Please return each line of the data below unchanged, from first to last.
═════ INFORMATION GIVEN
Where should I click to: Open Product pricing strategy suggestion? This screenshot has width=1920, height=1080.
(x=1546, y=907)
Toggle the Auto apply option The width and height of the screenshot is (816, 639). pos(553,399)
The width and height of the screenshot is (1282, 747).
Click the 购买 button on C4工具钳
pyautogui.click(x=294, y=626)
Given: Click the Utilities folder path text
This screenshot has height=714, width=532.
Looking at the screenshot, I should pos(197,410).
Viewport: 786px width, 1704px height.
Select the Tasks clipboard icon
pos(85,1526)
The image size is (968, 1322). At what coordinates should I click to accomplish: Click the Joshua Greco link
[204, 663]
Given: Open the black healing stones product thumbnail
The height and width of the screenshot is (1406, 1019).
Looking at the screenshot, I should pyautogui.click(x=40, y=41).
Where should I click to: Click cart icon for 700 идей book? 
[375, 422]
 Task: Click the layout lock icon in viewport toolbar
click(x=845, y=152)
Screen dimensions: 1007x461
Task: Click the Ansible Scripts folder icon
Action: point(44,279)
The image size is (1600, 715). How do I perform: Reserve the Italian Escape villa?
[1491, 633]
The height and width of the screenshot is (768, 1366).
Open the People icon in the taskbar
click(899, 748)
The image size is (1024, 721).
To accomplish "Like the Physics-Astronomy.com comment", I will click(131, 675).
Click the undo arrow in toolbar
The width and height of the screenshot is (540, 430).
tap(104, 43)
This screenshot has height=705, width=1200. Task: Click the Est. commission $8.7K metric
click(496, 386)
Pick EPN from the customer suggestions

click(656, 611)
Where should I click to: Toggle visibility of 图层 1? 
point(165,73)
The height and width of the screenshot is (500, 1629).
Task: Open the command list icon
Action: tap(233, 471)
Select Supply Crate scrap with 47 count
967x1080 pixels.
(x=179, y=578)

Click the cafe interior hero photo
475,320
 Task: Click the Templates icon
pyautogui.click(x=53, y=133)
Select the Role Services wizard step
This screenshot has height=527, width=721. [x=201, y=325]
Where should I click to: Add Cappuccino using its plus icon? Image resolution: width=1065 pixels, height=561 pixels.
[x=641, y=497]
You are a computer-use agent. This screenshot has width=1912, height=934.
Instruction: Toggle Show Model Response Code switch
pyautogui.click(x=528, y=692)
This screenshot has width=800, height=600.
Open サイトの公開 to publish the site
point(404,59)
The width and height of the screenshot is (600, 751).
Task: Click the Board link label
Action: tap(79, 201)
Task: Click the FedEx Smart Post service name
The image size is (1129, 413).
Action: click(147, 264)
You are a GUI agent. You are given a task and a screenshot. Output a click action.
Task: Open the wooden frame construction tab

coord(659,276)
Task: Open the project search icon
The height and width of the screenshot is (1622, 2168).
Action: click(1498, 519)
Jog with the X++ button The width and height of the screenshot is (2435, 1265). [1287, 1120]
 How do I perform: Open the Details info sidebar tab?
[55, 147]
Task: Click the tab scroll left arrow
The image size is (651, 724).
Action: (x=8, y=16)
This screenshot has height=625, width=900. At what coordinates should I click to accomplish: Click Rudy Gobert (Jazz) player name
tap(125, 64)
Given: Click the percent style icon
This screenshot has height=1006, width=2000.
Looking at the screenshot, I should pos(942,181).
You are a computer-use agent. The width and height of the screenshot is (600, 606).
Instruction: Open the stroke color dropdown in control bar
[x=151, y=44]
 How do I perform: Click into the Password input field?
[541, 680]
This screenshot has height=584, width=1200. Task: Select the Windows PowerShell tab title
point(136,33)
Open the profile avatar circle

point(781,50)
══════════
*ANSWER FOR THE TASK*
Where should I click to: Open Product pricing strategy suggestion? This screenshot has width=1920, height=1080.
(x=1546, y=907)
Toggle the Auto apply option The width and height of the screenshot is (816, 639). pos(553,399)
The width and height of the screenshot is (1282, 747).
Click the 购买 button on C4工具钳
pyautogui.click(x=294, y=626)
Given: Click the Utilities folder path text
This screenshot has height=714, width=532.
Looking at the screenshot, I should pos(197,410).
Viewport: 786px width, 1704px height.
Select the Tasks clipboard icon
pos(85,1526)
The image size is (968, 1322). At what coordinates should I click to accomplish: Click the Joshua Greco link
[204, 663]
Given: Open the black healing stones product thumbnail
The height and width of the screenshot is (1406, 1019).
Looking at the screenshot, I should pyautogui.click(x=40, y=41).
Where should I click to: Click cart icon for 700 идей book? 
[375, 422]
 Task: Click the layout lock icon in viewport toolbar
click(x=845, y=152)
Screen dimensions: 1007x461
Task: Click the Ansible Scripts folder icon
Action: point(44,279)
The image size is (1600, 715). How do I perform: Reserve the Italian Escape villa?
[1491, 633]
The height and width of the screenshot is (768, 1366).
Open the People icon in the taskbar
click(899, 748)
The image size is (1024, 721).
To accomplish "Like the Physics-Astronomy.com comment", I will click(131, 675).
Click the undo arrow in toolbar
The width and height of the screenshot is (540, 430).
tap(104, 43)
This screenshot has height=705, width=1200. Task: Click the Est. commission $8.7K metric
click(496, 386)
Pick EPN from the customer suggestions

click(656, 611)
Where should I click to: Toggle visibility of 图层 1? 
point(165,73)
The height and width of the screenshot is (500, 1629).
Task: Open the command list icon
Action: tap(233, 471)
Select Supply Crate scrap with 47 count
967x1080 pixels.
(x=179, y=578)

Click the cafe interior hero photo
475,320
 Task: Click the Templates icon
pyautogui.click(x=53, y=133)
Select the Role Services wizard step
This screenshot has height=527, width=721. [x=201, y=325]
Where should I click to: Add Cappuccino using its plus icon? Image resolution: width=1065 pixels, height=561 pixels.
[x=641, y=497]
You are a computer-use agent. This screenshot has width=1912, height=934.
Instruction: Toggle Show Model Response Code switch
pyautogui.click(x=528, y=692)
This screenshot has width=800, height=600.
Open サイトの公開 to publish the site
point(404,59)
The width and height of the screenshot is (600, 751).
Task: Click the Board link label
Action: tap(79, 201)
Task: Click the FedEx Smart Post service name
The image size is (1129, 413).
Action: click(147, 264)
You are a GUI agent. You are given a task and a screenshot. Output a click action.
Task: Open the wooden frame construction tab

coord(659,276)
Task: Open the project search icon
The height and width of the screenshot is (1622, 2168).
Action: click(1498, 519)
Jog with the X++ button The width and height of the screenshot is (2435, 1265). [1287, 1120]
 How do I perform: Open the Details info sidebar tab?
[55, 147]
Task: Click the tab scroll left arrow
The image size is (651, 724).
Action: (x=8, y=16)
This screenshot has height=625, width=900. At what coordinates should I click to accomplish: Click Rudy Gobert (Jazz) player name
tap(125, 64)
Given: Click the percent style icon
This screenshot has height=1006, width=2000.
Looking at the screenshot, I should pos(942,181).
You are a computer-use agent. The width and height of the screenshot is (600, 606).
Instruction: Open the stroke color dropdown in control bar
[x=151, y=44]
 How do I perform: Click into the Password input field?
[541, 680]
This screenshot has height=584, width=1200. Task: Select the Windows PowerShell tab title
point(136,33)
Open the profile avatar circle

point(781,50)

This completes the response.